Quella di un amico che anni fa, avendo perso con la moglie uno dei cani spesso malridotti che lei raccoglieva per strada, passò le ore, i giorni, a girare in motorino per i vicoli di Napoli, credendo di riconoscere quel cane in ogni randagio cui vagamente somigliava. Come succede con i figli, quando li perdi di vista o si allontanano – in spiaggia, per strada o al supermercato. Scorgi un bambino, stessi capelli, stessa altezza, dici: «È lui». Gli corri dietro piena di speranza, di certezza, solo che non lo è. Ricordo quant’ero spaventata, l’anno scorso al mare, che Milo, in un momento di mia distrazione, potesse scappare. Perché i figli vorresti legarteli al collo, come Candy, l’orfanella del cartone che in una delle prime scene lega le ochette alla madre, affinché non si perdano. Penso a Pietro, la baby-cornacchia caduta dal nido che avevo accudito per tre giorni prima che arrivasse Milo. Fui io, credendo di far bene, a separarlo per sempre dai suoi genitori. Loro, invece, per cercarlo, erano scesi addirittura per le scale dell’edificio di centro città in cui abito. Lo strazio, il coraggio, di una madre o un padre che perdono un figlio è lo stesso qualunque sia la specie.
Anche un cane, come un bimbo, può essere rapito. Ci sono tanti orchi, specie oggi che di bimbi non se ne fanno più. Ma altrettanti ci sono per gli animali. Che non possono, a differenza dei bambini, se non microchippati o senza medaglietta, dire il proprio nome. «Abito lì.
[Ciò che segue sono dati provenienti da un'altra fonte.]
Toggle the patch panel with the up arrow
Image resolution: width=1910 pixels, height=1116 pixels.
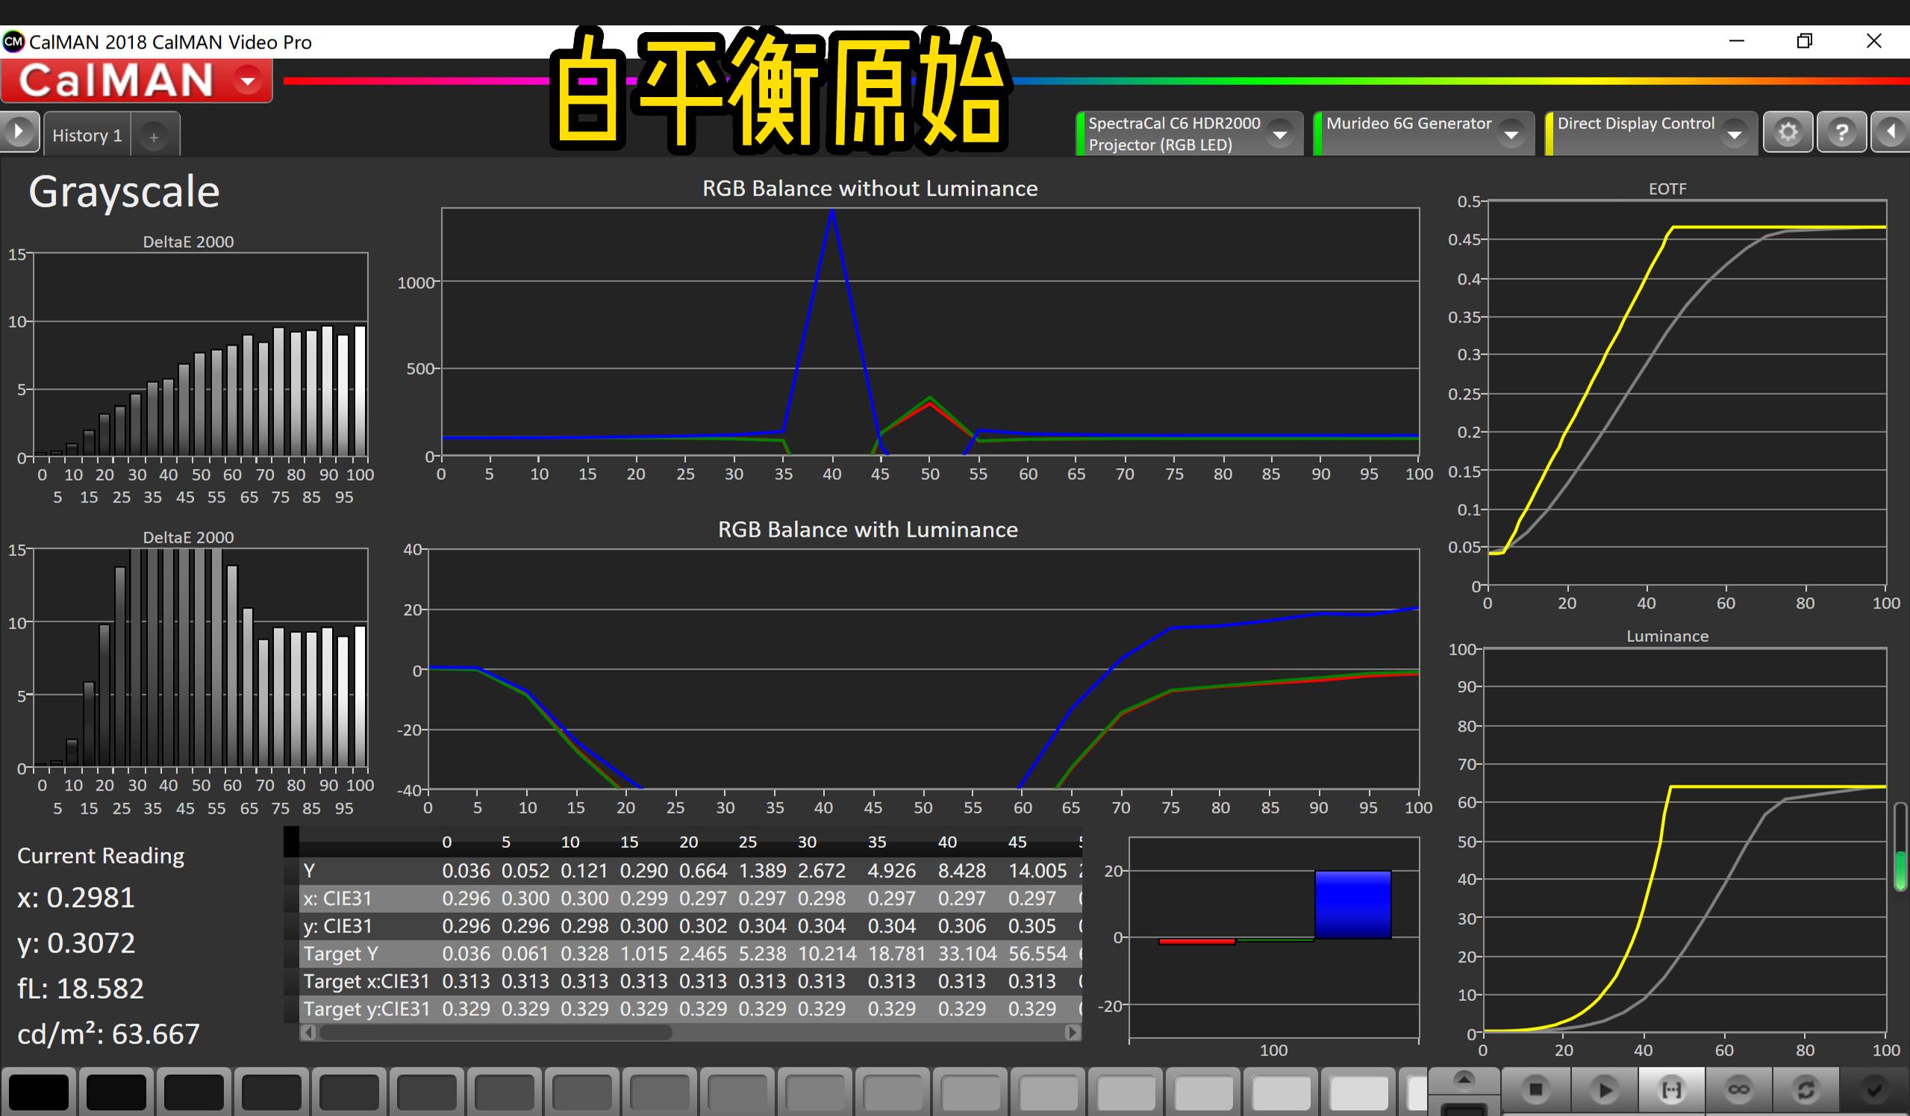tap(1465, 1080)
La mia mamma si chiama così». Investiti da una macchina, punti da una siringa infetta, avvelenati da bocconi killer o da una pianta velenosa che per la fame hanno mangiato.
D’altronde, ai figli non pelosi il microchip non si può mettere, e non ce lo diciamo ma forse l’abbiamo pensato. Come in quell’episodio di Black Mirror, dove una madre, traumatizzata dopo aver perso di vista la figlioletta al parco giochi, le fa installare nel cervello un chip per rintracciarla ovunque. E però le analogie sono profonde, e anche per ritrovare un animale le prime ore sono fondamentali. Passate quelle, dicono gli esperti, le probabilità scendono al 55%. C’è anche, come per i bambini americani, il Pet Amber Alert, o Pet Alert. Un team di specialisti che realizza e appende poster dedicati, scatena i social media, chiama tutti i rifugi, veterinari e residenti della zona. Alcuni lo fanno anche gratis; uno, lostmydoggie.com, pare abbia ritrovato, dal 2009, 75mila cani. È il conforto delle statistiche, le stesse che forze dell’ordine e servizi sociali corrono a snocciolarti quando perdi un figlio. Solo che un cane, un gatto, come un figlio, non sono statistiche.
«Non rincorrete Mila, è molto spaventata», avvertono i suoi umani nell’annuncio. Tutto può spaventarli: un botto, i fuochi d’artificio. Una mia amica di città, quando esce col cane, non usa il guinzaglio, certa che con lei vigilissima non gli accadrà nulla. Ma è un attimo, bisogna avere mille occhi. E dopo tante ore, un animale che si è perso è così stressato che se rincorso, anche dal proprio umano, spesso scappa.
Mentre scrivo, spero tanto che Mila abbia già ritrovato i propri umani. Spero che tutti i cani, i gatti e altri animali che si sono persi trovino presto la strada di casa, o almeno un po’ d’amore.